Il cancelliere, che lavora da molto tempo in Procura, ha già ricevuto l’avviso di garanzia con l’accusa di quel reato che, codice alla mano, recita: «Si riferisce a chiunque con violenza o minaccia, o con doni, promesse, collusioni o altri mezzi fraudolenti, turba il procedimento amministrativo diretto a stabilire il contenuto del bando o di altro atto equipollente al fine di condizionare le modalità di scelta del contraente da parte della pubblica amministrazione».

Il centro intercettazioni, quello che si chiama Cit, si occupa sia di intercettazioni telefoniche che di quelle ambientali e telematiche. Se nel primo caso l’appalto è gestito da una ditta da molto tempo, nel secondo l’appalto sarebbe dovuto essere sottoposto a una graduatoria. E’ qui che, secondo l’accusa, sarebbe accaduto qualcosa di anomalo: l’appalto, che dovrebbe essere di un importo considerevole, sarebbe stato pilotato in favore di una ditta. L’episodio contestato risalirebbe a un annetto fa, al momento in cui la procura di Pescara stava vivendo una fase di interregno, passando dall’ex procuratore capo Nicola Trifuoggi, andato in pensione, fino all’arrivo del nuovo procuratore De Siervo.
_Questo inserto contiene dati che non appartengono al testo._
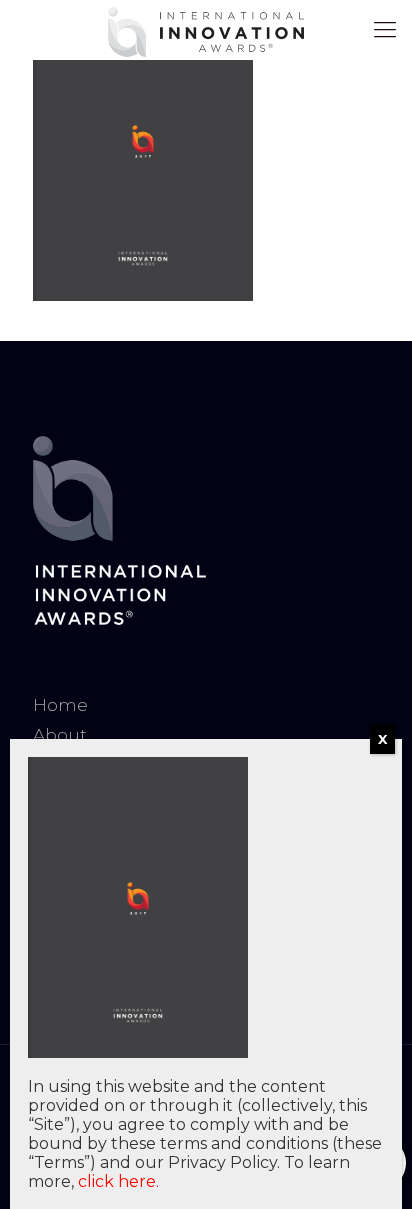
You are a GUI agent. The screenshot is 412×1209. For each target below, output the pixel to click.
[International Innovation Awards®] (206, 30)
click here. (118, 1181)
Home (60, 705)
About (60, 735)
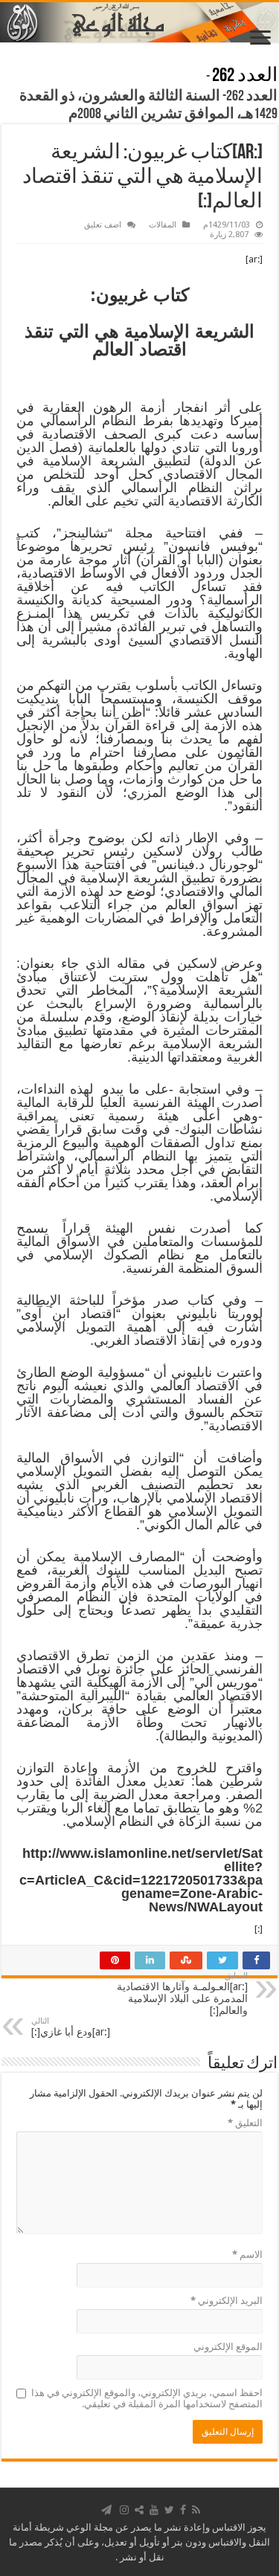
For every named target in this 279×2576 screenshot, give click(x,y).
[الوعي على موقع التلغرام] (106, 2510)
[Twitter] (169, 2510)
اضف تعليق (102, 225)
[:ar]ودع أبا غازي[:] (70, 2027)
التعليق (245, 2122)
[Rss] (196, 2510)
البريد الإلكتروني (226, 2300)
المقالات (162, 225)
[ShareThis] (139, 2510)
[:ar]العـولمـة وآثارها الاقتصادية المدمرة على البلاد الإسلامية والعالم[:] (182, 1993)
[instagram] (124, 2510)
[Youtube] (154, 2510)
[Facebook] (183, 2510)
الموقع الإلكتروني (228, 2346)
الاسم (247, 2254)
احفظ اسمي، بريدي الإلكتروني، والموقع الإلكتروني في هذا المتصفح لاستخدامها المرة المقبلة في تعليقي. (147, 2398)
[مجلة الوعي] (139, 22)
Trifuoggi ha lasciato la guida della procura nel 2011 e al suo posto, nell’ottobre 2012 – dopo la nomina avvenuta a luglio – è arrivato De Siervo che ha lasciato la procura di Sulmona. In quel lasso di tempo, la procura di Pescara è stata retta dal procuratore aggiunto Cristina Tedeschini fino, quindi, all’arrivo a Pescara di De Siervo.